== WHAT YOU NEED TO DO ==
Please reproduce the line containing "Task: Click the Weflow card title" and every line after it in the records below, exactly and with nothing else.

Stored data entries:
+++
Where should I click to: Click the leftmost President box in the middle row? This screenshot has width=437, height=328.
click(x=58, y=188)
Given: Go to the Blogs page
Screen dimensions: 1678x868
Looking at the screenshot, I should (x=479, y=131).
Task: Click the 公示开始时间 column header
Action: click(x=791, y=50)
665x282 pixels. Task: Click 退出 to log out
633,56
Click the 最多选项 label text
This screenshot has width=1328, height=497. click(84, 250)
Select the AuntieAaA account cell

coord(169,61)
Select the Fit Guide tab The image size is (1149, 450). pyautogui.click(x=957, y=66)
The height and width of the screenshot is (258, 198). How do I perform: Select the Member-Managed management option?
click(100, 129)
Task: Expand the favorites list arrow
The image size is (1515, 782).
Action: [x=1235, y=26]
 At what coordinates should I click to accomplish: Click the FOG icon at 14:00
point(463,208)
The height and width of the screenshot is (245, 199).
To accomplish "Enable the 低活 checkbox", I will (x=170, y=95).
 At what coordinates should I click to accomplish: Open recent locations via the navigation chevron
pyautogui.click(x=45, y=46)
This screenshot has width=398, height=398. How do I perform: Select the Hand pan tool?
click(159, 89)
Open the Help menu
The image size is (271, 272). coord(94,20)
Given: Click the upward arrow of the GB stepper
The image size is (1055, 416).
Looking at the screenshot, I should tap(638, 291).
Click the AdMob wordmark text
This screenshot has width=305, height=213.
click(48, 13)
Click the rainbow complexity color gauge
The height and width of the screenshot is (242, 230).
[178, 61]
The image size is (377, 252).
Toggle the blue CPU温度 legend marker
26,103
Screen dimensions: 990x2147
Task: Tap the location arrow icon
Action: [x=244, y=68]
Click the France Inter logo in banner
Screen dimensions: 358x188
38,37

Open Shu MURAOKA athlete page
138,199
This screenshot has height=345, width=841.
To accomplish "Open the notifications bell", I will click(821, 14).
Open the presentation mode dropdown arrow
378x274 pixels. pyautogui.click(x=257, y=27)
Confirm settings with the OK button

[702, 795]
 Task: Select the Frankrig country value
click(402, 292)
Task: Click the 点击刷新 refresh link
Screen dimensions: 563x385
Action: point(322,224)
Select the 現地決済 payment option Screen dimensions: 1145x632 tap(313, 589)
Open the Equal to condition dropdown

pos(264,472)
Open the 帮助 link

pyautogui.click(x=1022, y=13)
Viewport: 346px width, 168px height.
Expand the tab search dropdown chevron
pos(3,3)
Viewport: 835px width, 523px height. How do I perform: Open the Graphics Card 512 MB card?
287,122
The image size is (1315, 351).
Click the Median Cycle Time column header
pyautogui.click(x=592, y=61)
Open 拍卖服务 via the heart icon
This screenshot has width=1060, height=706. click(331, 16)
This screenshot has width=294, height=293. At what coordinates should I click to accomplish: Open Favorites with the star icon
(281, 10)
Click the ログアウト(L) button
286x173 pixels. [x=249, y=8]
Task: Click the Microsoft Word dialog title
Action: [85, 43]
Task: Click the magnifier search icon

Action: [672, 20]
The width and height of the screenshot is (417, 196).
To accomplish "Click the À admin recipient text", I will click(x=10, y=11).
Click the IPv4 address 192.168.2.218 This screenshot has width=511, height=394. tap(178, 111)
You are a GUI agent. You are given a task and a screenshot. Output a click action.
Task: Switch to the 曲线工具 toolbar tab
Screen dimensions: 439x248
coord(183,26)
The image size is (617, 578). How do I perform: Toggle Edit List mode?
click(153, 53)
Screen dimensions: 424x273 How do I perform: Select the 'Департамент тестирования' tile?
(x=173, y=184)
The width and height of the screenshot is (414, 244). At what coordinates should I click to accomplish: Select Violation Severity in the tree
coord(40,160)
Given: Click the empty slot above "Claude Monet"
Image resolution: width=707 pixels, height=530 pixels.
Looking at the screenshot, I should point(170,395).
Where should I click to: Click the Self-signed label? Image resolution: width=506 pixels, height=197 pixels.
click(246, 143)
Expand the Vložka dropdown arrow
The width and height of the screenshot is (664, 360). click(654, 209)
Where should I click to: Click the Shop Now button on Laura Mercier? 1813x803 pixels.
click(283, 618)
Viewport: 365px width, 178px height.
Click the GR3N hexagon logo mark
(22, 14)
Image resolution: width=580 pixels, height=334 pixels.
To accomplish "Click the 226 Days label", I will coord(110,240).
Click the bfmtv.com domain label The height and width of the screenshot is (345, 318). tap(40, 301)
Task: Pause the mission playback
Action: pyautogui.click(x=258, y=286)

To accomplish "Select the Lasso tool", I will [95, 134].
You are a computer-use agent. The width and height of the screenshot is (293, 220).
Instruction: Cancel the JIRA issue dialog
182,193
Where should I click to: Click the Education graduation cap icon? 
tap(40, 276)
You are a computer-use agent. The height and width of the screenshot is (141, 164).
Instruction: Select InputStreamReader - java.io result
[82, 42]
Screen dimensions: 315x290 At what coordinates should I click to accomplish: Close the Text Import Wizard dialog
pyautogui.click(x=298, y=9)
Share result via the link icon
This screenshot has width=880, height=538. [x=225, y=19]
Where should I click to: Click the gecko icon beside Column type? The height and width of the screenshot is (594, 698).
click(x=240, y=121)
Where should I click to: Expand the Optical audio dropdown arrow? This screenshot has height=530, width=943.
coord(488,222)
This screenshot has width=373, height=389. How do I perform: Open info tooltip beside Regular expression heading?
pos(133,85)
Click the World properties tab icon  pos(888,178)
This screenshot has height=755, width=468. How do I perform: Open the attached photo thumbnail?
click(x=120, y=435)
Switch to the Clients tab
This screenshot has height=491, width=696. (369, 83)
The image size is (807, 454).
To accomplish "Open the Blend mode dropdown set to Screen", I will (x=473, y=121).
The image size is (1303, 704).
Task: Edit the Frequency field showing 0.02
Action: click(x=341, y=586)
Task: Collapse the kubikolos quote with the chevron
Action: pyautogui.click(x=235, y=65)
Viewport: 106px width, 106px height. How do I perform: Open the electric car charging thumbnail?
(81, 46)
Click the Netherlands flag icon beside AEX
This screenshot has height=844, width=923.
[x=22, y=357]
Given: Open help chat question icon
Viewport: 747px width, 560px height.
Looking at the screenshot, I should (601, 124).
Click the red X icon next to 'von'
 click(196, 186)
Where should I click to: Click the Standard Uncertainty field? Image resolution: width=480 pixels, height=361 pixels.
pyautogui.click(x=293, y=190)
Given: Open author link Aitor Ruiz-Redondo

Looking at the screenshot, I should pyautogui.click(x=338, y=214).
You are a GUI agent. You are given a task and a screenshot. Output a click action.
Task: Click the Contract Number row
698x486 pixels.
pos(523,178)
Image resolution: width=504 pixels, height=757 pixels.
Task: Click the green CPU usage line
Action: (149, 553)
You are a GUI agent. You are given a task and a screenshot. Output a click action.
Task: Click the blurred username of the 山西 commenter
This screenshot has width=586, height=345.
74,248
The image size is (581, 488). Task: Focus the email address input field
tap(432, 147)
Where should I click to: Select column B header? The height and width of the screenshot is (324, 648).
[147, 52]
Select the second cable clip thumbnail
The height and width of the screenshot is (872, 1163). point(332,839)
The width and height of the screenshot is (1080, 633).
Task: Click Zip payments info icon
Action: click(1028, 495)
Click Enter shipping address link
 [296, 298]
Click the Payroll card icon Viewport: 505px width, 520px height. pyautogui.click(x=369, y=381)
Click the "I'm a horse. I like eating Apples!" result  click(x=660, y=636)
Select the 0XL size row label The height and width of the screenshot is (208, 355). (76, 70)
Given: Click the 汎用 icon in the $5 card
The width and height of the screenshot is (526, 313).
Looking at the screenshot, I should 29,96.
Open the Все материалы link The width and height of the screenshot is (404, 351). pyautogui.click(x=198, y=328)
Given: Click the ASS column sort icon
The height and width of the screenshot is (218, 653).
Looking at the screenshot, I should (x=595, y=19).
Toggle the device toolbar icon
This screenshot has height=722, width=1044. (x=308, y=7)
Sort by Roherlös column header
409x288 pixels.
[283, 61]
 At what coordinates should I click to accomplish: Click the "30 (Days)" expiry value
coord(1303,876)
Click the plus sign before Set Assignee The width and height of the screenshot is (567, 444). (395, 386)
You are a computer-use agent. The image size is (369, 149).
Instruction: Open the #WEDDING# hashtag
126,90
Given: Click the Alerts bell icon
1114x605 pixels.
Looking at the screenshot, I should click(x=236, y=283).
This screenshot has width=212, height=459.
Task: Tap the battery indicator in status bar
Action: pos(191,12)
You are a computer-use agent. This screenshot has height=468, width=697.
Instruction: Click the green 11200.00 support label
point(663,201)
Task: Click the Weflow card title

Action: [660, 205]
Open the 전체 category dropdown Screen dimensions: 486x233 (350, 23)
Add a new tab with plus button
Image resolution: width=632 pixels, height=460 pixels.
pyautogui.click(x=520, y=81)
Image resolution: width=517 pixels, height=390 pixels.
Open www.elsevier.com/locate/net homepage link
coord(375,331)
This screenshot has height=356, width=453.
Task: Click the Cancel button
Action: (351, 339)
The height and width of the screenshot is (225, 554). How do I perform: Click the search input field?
+++
== ANSWER SECTION ==
Task: Click the Weflow card title

Action: [660, 205]
Open the 전체 category dropdown Screen dimensions: 486x233 (350, 23)
Add a new tab with plus button
Image resolution: width=632 pixels, height=460 pixels.
pyautogui.click(x=520, y=81)
Image resolution: width=517 pixels, height=390 pixels.
Open www.elsevier.com/locate/net homepage link
coord(375,331)
This screenshot has height=356, width=453.
Task: Click the Cancel button
Action: (351, 339)
The height and width of the screenshot is (225, 554). How do I perform: Click the search input field?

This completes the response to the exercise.